Il y avait trop de bruit.
Ça arrivait parfois. La veille d'un contrôle ou d'une importante rédaction, les premières années en berne s'agitaient pour terminer leurs devoirs. Leurs rétines se chargeaient de rouge et leur yeux brodaient entre les parchemins des lignes invisibles. La nuit commençait à s'abattre sur leur ébullition, la salle commune sentait la sueur. Marek avait regardé un instant les petits forcenés pleins de coeur à l'ouvrage. Leur zèle l'épuisait. Ou bien peut-être était-il simplement trop vieux.
Il ne se souvenait plus exactement quand il avait eu leur âge. Il était si brusquement devenu adulte qu'il lui semblait l'avoir toujours été. L'ère lointaine où il était ce qu'on appelle un petit garçon n'existait pas dans sa mémoire. Pourtant, il lui semblait avoir conservé les souvenirs souples et aquatiques de cet organisme accroché aux muqueuses internes de sa mère ; cet amas de cellules lymphatiques qui ne s'appelait pas encore Marek. Il ne parvenait plus à penser. Il sortit de la salle.
Il gravit des escaliers sans savoir lesquels. Ses pas ne faisaient aucun bruit dans la raideur verticale. Lorsqu'il regardait à travers les meurtrières, il distinguait le ciel, ses morceaux sans lueur dans l'un desquels brillait un disque rompu en deux. C'était la gibbeuse. Une lune décevante, aux angles imparfaits, qui périclitait dans la buée de son souffle comme un royaume anéanti. Il faisait froid. Les murs se rapprochaient de son corps comme l'embouchure d'un vase. Bientôt il atteignit le sommet, les morceaux sans lueurs, la lune décevante. Il s'assit sous les combles.
Marek était d'une humeur massacrante.
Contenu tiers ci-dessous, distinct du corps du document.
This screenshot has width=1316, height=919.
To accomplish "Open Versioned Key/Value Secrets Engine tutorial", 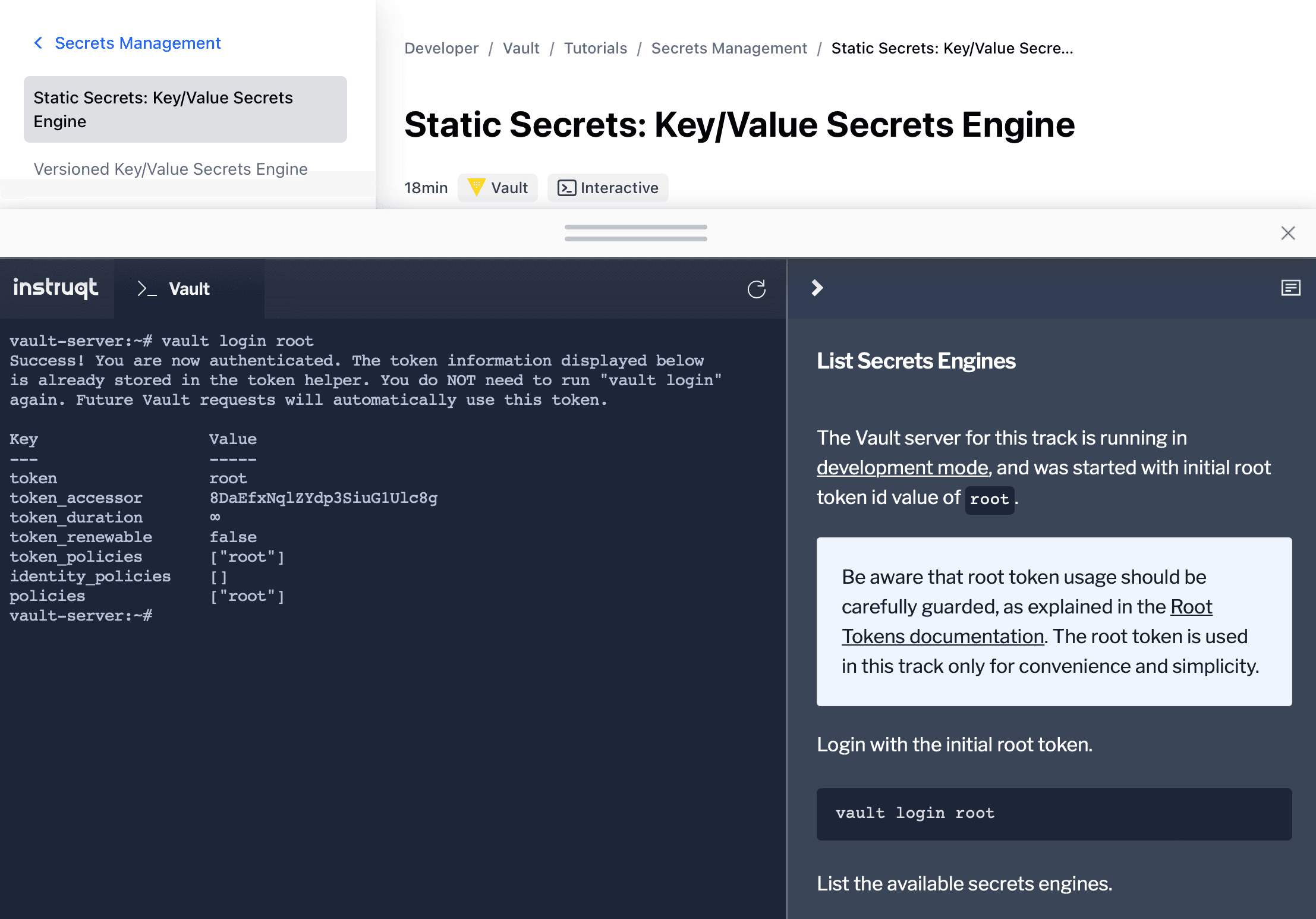I will tap(171, 169).
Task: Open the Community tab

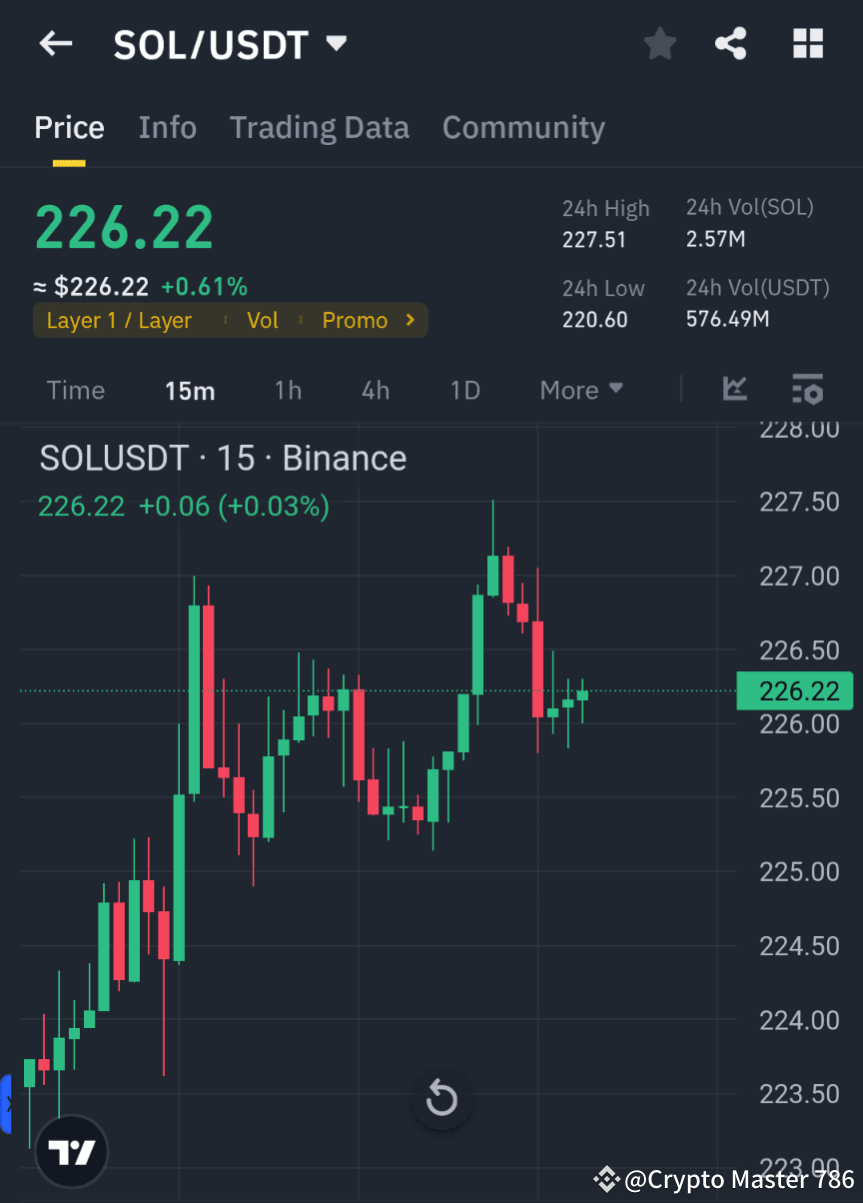Action: click(x=523, y=127)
Il trouva le ciel laid et vérolé par ses étoiles. Il voyait dans le firmament une maladie de peau insidieuse. Sans raison particulière, il se mit à détester cette nuit, sa noirceur inconcevable, sa lune ridicule. Il aimait encore le froid polaire, qui mordait ses doigts lorsqu'il chercha la tabatière dans sa poche. Mais il n'y avait pas de tabatière dans sa poche. Alors il se mit à détester le froid d'égale façon.
Ce soir il ne voulait pas de la nuit. Mais c'était comme si la nuit, elle, ne pouvait se passer de sa présence. Alors il resta assis là en tailleur, immobile comme un insecte diurne, frigorifié sous le toit de la tour. Au loin se découpaient les ombres rectilignes des autres donjons et leurs grappes de lumières qui tardaient à s'éteindre. Il se rappela avec fulgurance avoir laissé sa tabatière sur une étagère de la salle commune.
Inutilement furieux, il prit entre le pouce et l'index l'arête de son nez. Ce soir il ne voulait pas de la nuit : les petits tracas prenaient la forme d'immense drames. Mais il ne pouvait pas se résoudre à redescendre parmi les trimardeurs bruyants. Pas encore. Il attendrait d'abord que la lune ridicule décline au moins un peu.